At Nottingham Edward received alarming news. The major part of his kingdom seemed to have turned against him. Suddenly he learned that while the Northern rebels were moving down upon him and cutting him from his Welsh succours, and while Warwick was moving northward with strong forces, Northumberland, Warwick’s brother, hitherto faithful, had made his men throw up their caps for King Henry. When Edward heard of Northumberland’s desertion, and also of rapid movements to secure his person, he deemed it his sole hope to fly beyond the seas. He had but one refuge—the Court of Burgundy; and with a handful of followers he cast himself upon his brother-in-law. Charles the Bold was also cautious. He had to consider the imminent danger of an attack by England and France united. Until he was sure that this was inevitable he temporised with his royal refugee relation. But when it became clear that the policy of Warwick was undoubtedly to make war upon him in conjunction with Louis XI he defended himself by an obvious manreuvre. He furnished King Edward with about twelve hundred trustworthy Flemish and German soldiers and the necessary ships and money for a descent. These forces were collected secretly in the island of Walcheren.

Meanwhile the King-maker ruled England, and it seemed that he might long continue to do so. He had King Henry VI a puppet in his hand. The unhappy man, a breathing ruin sitting like a sack upon the throne, with a crown on his head and a scepter in his hand, received the fickle caresses of Fortune with the same mild endurance which he had shown to her malignities. Statutes were passed in his name which annihilated all the disinheritances and attainders of the Yorkist Parliament. A third of the land of England returned to its old possessors. The banished nobles or the heirs of the slain returned from poverty and exile to their ancient seats. Meanwhile all preparations were made for a combined attack by England and France on Burgundy, and war became imminent.

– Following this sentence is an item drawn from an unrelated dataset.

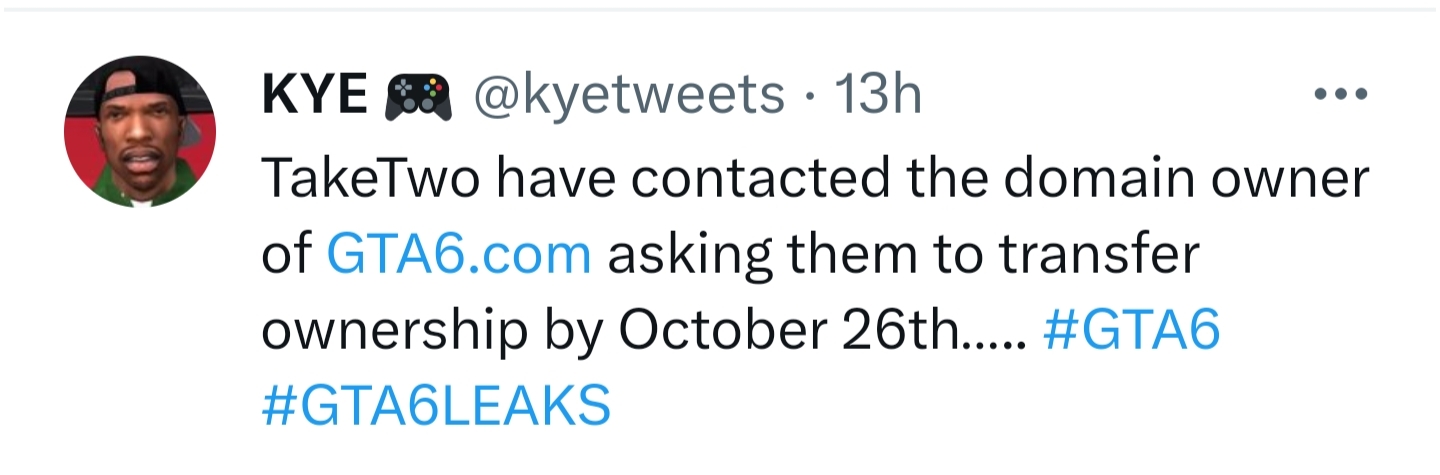Click the game controller emoji beside KYE
Screen dimensions: 1440x475
coord(413,96)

But while these violent transformations were comprehensible to the actors, and the drama proceeded with apparent success, the solid bulk of England on both sides was incapable of following such too-quick movements and reconciliations. Almost the whole population stood wherever it had stood before. Their leaders might have made new combinations, but ordinary men could not believe that the antagonism of the Red and the White Rose was ended. It needed but another shock to produce an entirely different scene. It is significant that, although repeatedly urged by Warwick to join him and her husband, King Henry, in London, and although possessed of effective forces, Margaret remained in France, and kept her son with her.

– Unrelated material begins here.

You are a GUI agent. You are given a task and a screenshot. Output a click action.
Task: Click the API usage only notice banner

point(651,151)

In March 1471 Edward landed with his small expedition at Ravenspur, a port in Yorkshire now washed away by the North Sea, but then still famous for the descent of Henry of Bolingbroke in 1399. The King, fighting for his life, was, as usual, at his best. York shut its gates in his face, but, like Bolingbroke, he declared he had only come to claim his private estates, and bade his troops declare themselves for King Henry VI. Accepted and nourished on these terms, he set forth on his march to London. Northumberland, with four times his numbers, approached to intercept him. Edward, by extraordinary marches, manreuvred past him. All Yorkist lords and adherents in the districts through which he passed joined his army. At Warwick he was strong enough to proclaim himself King again. The King-maker, disconcerted by the turn of events, sent repeated imperative requests to Margaret to come at once, and at Coventry stationed himself in King Edward’s path. Meanwhile his brother Northumberland followed Edward southward, only two marches behind. In this dire strait Edward had a resource unsuspected by Warwick. He knew Clarence was his man. Clarence was moving from Gloucestershire with considerable forces, ostensibly to join

Warwick; but Edward, slipping round Warwick’s flank, as he had out-marched and out-witted Northumberland, placed himself between Warwick and London, and in the exact position where Clarence could make his junction with him.

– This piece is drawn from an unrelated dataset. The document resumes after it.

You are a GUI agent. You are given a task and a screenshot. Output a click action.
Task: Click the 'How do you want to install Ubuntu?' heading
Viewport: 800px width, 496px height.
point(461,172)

Both sides now concentrated all their strength, and again large armies were seen in England. Edward entered London, and was cordially received by the bewildered citizens. Henry VI, who had actually been made to ride about the streets at the head of six hundred horsemen, was relieved from these exertions and taken back to his prison in the T ower. The decisive battle impended on the North Road, and at Barnet on April 14, 1471, Edward and the Yorkists faced Warwick and the house of Neville, with the new Duke of Somerset, second son of Edmund Beaufort, and important Lancastrian allies.

Throughout England no one could see clearly what was happening, and the Battle of Barnet, which resolved their doubts, was itself fought in a fog. The lines of battle overlapped; Warwick’s right turned Edward’s left flank, and vice versa. The King-maker, stung perhaps by imputations upon his physical courage, fought on foot. The new Lord Oxford, a prominent Lancastrian, whose father had been beheaded earlier in the reign, commanding the overlapping Lancastrian left, found himself successful in his charge, but lost in the mist. Little knowing that the whole of King Edward’s rear was open to his attack, he tried to regain his own lines and arrived in the rear of Somerset’s centre. The badge of a star and rays on his banners was mistaken by Warwick’s troops for the sun and rays of King Edward. Warwick’s archers loosed upon him. The mistake was discovered, but in those days of treason and changing sides it only led to another blunder. It was assumed that he had deserted. The cry of treason ran through Warwick’s hosts. Oxford, in his uncertainty, rode off into the gloom. Somerset, on the other flank, had already been routed. Warwick, with the right wing, was attacked by the King and the main Yorkist power. Here indeed it was not worth while to ask for mercy. Warwick, outnumbered, his ranks broken, sought to reach his horse. He would have been wise in spite of taunts to have followed his usual custom of mounting again on the battle-day after walking along the lines;

For had he escaped this zigzag story might have ended at the opposite point. But north of the town near which the main struggle was fought the King-maker, just as he was about to reach the necessary horse, was overtaken by the Yorkists and battered to death. He had been the foremost champion of the Yorkist cause. He had served King Edward well. He had received ill-usage from the youth he had placed and sustained upon the throne. By his depraved abandonment of all the causes for which he had sent so many men to their doom he had deserved death; and for his virtues, which were distinguished, it was fitting that it should come to him in honourable guise.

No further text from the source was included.